Quoted passage:
******

This Super Bowl was the highest-stakes game Brady has played in since then. When he beat Kurt Warner’s Rams and hoisted the trophy for the first of seven times, it was to prove that he — a sixth-round pick out of Michigan, as he was quick to remind everyone — could play in the NFL at an elite level. 

This time, it was to cement his individual legacy. 

We should’ve seen this coming. I don’t know how I didn’t put money on Brady to win the Super Bowl last March because the most dangerous Brady is an underdog Brady, a Brady with something monumental to prove. 

Sure, many people had already accepted that he is the greatest of all time. But his career was synonymous with New England. The Patriots were the only team he’d ever played for, and it was impossible to separate Brady’s success from that of coach Bill Belichick. 

This year, he was playing for himself. 

After the Patriots defeated the Rams in 2019 for their sixth ring in less than two decades, I believed Brady should retire. How could he top six Super Bowls? I didn’t want to watch the man who quarterbacked my favorite team for almost two decades decline slowly. I didn’t want to see him become a pathetic version of himself.

I saw that version when Brady’s career in New England ended on a pick-six in Foxboro against the Titans, a team coached by his former teammate Mike Vrabel.  

It turns out that wasn’t the real version of Brady, but only Brady knew it for sure. When you’re a soon-to-be 43-year-old athlete, it’s difficult to convince people that you’ve got something left in the tank after a bad season. People were ready to admit that Brady didn’t have many targets in Foxboro, especially since his favorite, Rob Gronkowski, had retired to pursue a career in broadcasting at this very network. Gronk was having a blast hurling himself off of balconies and winning WWE titles while Brady simply "Did His Job" with little joy and less assistance. 

After years of accepting pay cuts for the good of the team and taking the fall in scandals such as Deflategate, Brady had had enough. The Patriots had, too. Belichick — who is also the Patriots’ GM — didn’t make any meaningful attempt to re-sign Brady last offseason. Belichick didn't sweeten Brady’s deal before the 2019 season, either, refusing to grant his golden goose an extension.

Brady showed himself out through the door that New England left wide open and booked it to Tampa Bay. He even got his buddy Gronk to come out of retirement and join him. 

I’m not going to make the joke about old guys from New England retiring to Florida because everyone and their mother already has. But Brady’s move smacked of the same desperation — you can only shovel out your car and mark your parking spot in South Boston so many times before you hit a wall and flee.

But Brady didn’t have many options. Only the Bucs and the Chargers expressed interest in being his old-age home.

Tampa Bay coach Bruce Arians (who is no spring chicken himself, now the oldest coach to win a Super Bowl at age 68) told Brady that the QB would have some say in the roster and Arians would let Brady do his thing. Brady packed his bags and headed south.

******

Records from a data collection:
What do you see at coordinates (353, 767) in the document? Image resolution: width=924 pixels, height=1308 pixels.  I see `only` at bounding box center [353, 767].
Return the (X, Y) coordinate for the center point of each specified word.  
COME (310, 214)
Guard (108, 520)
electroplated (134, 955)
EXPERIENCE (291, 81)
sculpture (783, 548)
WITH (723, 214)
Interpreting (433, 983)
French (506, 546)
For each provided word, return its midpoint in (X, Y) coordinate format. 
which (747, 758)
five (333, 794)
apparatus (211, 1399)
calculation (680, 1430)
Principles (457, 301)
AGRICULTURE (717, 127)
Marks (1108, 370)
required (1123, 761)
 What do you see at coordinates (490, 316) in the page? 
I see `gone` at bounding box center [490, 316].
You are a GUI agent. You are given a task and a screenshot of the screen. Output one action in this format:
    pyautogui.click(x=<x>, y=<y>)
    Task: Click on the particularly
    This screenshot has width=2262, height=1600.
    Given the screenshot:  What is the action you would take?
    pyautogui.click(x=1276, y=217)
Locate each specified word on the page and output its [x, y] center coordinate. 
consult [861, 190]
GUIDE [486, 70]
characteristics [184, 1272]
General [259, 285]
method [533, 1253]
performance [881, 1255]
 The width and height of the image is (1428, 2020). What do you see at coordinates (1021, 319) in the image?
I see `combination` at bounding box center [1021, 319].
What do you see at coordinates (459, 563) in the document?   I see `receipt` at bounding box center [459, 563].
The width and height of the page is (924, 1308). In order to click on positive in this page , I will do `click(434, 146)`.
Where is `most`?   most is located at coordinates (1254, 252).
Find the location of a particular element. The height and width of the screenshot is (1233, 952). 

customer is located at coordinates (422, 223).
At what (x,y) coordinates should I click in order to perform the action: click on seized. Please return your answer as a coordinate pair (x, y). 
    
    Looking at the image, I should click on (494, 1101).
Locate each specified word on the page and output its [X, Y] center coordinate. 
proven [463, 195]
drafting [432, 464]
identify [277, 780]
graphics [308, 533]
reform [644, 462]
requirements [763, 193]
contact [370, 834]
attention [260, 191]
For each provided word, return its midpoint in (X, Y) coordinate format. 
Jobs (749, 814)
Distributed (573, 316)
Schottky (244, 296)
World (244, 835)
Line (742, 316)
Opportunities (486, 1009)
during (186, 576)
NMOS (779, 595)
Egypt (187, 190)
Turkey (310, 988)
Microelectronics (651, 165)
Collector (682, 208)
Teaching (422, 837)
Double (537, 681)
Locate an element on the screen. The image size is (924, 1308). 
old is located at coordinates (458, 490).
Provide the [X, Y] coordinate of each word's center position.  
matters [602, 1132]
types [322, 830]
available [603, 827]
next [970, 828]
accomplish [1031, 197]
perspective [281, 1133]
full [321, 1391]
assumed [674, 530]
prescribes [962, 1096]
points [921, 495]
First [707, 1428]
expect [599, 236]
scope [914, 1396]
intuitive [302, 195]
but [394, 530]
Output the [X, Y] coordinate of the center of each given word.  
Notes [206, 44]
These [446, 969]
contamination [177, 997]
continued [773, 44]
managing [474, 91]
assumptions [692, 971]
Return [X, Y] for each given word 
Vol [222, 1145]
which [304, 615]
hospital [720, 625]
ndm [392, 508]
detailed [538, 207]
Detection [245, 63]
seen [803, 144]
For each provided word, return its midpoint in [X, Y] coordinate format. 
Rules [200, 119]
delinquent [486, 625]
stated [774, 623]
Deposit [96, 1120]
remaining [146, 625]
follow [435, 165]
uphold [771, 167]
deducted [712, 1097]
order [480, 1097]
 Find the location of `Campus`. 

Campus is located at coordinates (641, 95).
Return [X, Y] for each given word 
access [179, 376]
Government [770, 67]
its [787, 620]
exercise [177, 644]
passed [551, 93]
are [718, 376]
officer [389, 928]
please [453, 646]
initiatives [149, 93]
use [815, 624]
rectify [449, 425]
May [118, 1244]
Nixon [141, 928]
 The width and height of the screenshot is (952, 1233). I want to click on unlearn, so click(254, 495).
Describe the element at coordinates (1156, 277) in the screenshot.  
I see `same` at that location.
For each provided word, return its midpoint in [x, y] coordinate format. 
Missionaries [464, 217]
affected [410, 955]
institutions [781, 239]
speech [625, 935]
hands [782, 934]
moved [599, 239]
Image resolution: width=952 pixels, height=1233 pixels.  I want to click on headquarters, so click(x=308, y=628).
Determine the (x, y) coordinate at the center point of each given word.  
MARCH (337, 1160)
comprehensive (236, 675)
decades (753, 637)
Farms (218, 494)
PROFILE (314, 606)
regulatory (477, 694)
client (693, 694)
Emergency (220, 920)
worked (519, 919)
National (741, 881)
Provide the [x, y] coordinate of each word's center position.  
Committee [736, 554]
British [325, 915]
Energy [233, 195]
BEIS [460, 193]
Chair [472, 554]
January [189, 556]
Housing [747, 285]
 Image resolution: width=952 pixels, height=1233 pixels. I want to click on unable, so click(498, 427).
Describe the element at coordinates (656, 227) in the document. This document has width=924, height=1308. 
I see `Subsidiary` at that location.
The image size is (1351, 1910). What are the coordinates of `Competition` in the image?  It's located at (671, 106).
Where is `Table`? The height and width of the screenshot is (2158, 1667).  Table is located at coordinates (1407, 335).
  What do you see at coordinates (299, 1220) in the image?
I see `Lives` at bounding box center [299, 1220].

******

Tasks to carry out:
(1) Write out the text of the piece on Brady between "I saw that version" and "and less assistance.", inclusive.
(2) According to the piece on Brady, which teams expressed interest in him?

Task-by-task solutions:
(1)
I saw that version when Brady’s career in New England ended on a pick-six in Foxboro against the Titans, a team coached by his former teammate Mike Vrabel.  

It turns out that wasn’t the real version of Brady, but only Brady knew it for sure. When you’re a soon-to-be 43-year-old athlete, it’s difficult to convince people that you’ve got something left in the tank after a bad season. People were ready to admit that Brady didn’t have many targets in Foxboro, especially since his favorite, Rob Gronkowski, had retired to pursue a career in broadcasting at this very network. Gronk was having a blast hurling himself off of balconies and winning WWE titles while Brady simply "Did His Job" with little joy and less assistance.

(2) The Bucs and the Chargers.